En España surgieron los Planes Territoriales por la ley del Régimen del Suelo y
Ordenación Urbana de 1975. Esa planificación introduciría un nuevo nivel de
planeamiento anterior al de la planificación urbana basada en la idea de planificación
regional. Con ello los instrumentos de trazado, habían cedido el paso a los instrumentos
normativos, plasmados en parámetros de uso del suelo y de forma de la edificación; y
ahora a los de programación de inversiones y operaciones de desarrollo urbano.

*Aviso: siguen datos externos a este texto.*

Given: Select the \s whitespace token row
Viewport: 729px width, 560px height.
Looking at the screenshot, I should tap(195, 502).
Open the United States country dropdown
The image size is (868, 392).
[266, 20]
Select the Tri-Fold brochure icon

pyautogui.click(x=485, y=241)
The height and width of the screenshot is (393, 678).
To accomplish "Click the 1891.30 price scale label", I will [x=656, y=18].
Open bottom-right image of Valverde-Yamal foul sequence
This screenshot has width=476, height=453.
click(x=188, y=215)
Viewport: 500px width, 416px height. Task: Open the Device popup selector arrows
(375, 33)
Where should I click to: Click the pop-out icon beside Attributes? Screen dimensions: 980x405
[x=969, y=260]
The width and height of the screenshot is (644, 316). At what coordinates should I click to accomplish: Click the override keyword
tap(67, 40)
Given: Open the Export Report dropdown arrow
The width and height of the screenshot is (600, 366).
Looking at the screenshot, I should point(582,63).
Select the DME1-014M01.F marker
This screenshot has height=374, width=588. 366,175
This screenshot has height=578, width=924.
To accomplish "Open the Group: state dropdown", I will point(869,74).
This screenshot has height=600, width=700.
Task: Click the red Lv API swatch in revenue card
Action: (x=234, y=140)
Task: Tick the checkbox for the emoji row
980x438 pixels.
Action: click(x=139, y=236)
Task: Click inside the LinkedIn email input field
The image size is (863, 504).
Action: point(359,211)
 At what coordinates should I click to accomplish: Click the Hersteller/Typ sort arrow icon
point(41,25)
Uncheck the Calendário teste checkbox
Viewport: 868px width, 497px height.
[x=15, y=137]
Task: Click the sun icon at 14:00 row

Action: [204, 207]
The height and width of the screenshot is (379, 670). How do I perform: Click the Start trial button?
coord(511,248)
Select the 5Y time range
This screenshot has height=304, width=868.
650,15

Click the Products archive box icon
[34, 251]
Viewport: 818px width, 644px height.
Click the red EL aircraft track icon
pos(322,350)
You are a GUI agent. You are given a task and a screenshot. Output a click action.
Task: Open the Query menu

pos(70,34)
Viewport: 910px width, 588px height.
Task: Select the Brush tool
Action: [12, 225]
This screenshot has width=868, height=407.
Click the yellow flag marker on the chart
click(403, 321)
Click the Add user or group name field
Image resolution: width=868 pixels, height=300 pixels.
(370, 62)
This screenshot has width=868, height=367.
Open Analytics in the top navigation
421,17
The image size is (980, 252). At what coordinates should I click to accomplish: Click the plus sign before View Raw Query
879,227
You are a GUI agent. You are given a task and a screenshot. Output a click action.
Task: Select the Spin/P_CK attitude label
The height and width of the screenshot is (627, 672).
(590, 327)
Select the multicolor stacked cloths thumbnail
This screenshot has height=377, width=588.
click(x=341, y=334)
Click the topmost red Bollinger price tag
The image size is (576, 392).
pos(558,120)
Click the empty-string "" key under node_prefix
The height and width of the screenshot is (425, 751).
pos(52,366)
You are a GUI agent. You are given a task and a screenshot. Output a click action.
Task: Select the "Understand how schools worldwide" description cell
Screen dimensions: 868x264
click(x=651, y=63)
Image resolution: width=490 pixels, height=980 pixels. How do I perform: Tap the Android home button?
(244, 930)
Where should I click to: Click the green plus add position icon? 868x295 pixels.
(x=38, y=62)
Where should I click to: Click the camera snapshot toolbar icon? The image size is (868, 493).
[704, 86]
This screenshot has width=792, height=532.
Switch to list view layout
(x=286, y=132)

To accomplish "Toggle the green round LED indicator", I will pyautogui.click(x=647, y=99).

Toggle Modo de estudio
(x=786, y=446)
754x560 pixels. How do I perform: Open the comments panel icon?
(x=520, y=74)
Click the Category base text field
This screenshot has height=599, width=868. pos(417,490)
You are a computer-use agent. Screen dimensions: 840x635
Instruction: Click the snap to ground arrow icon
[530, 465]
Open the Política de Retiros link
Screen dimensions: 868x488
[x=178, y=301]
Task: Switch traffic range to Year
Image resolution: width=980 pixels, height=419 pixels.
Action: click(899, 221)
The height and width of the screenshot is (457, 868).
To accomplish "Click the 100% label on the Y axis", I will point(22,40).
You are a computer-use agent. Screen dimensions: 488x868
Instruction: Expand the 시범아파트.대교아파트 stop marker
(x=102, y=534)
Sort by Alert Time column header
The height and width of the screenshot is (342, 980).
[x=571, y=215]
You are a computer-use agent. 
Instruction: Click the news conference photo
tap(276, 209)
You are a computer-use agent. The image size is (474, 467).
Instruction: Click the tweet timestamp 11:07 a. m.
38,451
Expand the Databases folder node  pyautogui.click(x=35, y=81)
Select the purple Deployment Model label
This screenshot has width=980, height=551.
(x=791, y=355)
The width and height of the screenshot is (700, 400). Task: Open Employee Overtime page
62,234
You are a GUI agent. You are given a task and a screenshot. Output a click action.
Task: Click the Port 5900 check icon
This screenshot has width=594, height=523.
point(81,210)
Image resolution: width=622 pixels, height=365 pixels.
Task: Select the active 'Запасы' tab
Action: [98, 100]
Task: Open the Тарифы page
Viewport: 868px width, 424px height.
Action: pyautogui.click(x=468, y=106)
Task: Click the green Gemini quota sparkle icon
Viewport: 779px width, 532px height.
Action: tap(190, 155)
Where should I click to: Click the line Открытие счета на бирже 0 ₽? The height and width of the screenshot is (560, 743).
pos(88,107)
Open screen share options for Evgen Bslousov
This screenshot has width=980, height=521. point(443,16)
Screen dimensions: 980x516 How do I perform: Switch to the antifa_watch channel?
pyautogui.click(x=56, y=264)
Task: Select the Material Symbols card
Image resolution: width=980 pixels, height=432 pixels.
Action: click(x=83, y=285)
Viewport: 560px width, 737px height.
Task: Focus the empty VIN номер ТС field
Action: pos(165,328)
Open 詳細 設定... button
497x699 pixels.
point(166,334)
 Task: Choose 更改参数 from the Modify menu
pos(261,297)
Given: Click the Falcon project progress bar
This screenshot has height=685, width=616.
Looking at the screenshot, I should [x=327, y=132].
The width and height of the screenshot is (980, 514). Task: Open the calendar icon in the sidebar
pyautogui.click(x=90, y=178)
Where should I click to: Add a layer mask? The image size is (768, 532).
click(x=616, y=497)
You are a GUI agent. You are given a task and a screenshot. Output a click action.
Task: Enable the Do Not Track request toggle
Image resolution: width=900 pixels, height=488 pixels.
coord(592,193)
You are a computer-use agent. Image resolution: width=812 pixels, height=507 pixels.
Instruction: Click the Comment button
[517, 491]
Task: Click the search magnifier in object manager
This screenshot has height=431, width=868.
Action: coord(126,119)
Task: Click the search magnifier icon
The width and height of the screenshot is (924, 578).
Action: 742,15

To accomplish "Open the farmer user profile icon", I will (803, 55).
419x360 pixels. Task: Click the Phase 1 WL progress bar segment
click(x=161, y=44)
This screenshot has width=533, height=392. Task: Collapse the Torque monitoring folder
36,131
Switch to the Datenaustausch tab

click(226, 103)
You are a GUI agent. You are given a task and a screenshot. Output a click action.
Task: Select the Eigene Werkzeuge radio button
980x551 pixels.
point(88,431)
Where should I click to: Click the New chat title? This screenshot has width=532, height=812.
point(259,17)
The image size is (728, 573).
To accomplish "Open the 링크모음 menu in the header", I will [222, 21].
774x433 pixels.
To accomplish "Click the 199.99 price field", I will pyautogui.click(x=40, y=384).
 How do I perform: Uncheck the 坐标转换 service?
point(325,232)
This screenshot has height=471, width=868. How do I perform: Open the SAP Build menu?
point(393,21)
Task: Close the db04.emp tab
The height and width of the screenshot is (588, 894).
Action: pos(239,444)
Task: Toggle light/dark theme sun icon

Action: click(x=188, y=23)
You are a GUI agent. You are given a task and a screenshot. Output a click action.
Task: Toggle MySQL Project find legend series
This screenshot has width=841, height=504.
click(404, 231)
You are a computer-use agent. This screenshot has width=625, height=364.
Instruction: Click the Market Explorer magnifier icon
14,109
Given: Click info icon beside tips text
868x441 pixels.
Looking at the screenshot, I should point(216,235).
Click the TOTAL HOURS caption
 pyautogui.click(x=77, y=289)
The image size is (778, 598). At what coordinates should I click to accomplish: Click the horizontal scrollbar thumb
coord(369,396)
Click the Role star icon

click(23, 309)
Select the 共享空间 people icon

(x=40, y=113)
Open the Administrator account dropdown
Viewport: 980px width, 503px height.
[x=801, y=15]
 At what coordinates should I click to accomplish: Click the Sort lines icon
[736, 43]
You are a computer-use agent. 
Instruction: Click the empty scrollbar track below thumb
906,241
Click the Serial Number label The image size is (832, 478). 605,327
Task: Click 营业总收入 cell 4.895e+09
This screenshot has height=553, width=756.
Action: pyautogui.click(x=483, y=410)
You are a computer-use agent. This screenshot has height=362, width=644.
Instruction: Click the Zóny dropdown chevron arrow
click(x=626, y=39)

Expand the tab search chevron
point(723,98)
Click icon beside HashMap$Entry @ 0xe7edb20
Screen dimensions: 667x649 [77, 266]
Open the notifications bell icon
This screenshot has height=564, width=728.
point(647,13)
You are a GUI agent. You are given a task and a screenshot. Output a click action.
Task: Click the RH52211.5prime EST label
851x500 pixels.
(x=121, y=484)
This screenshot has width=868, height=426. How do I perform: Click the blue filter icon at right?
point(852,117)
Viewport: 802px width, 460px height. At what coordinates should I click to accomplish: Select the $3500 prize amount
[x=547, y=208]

La crisis energética de 1973-1974, asociada a la imposibilidad política e inutilidad social
de ese planeamiento, reflejo la reacción de movimientos sociales urbanos en las ciudades
occidentales y en la exigencia de otros instrumentos de actuación de la ciudad. El
urbanismo entró de nuevo en una etapa de renovación, que pasó de la recuperación del
carácter de proyecto de los planes de ordenación, por los enfoques de gestión como
instrumentos ligados a la consecución de los objetivos del proyecto, por los planes
estratégicos para detectar oportunidades de mejora urbana y por una atención creciente a
las posibilidades que emanan de la reforma de las infraestructuras de la ciudad y de su
territorio.
Los primeros filtros de grava y carbón en las captaciones fueron introducidos en Francia
en 1806. Mejoras de pavimentación de calles, siguiendo el ejemplo de los bulevares de
París, construidos sobre el espacio de las murallas derribadas, con adoquinado y aceras
elevadas. Mejoras de infraestructura fueron introducidas en las ciudades desde mediados
del siglo XIX, tales como las redes de agua potable, construcción de galerías de drenaje,
alcantarillado, distribución de gas para el alumbrado público y, en algunos casos, redes
urbanas de telégrafo. Consecuentemente vinieron infraestructuras de transporte, como el
ferrocarril y de autobuses de tracción animal que pasaron a tranvías sobre rieles primero
a vapor y posteriormente electrificados.
Así mismo la invención de la corriente alterna y del automóvil fueron claves para el
desarrollo de la infraestructura de la ciudad. Posteriormente la consecución de velocidad
(autopistas) y en los grandes trasvases de energía.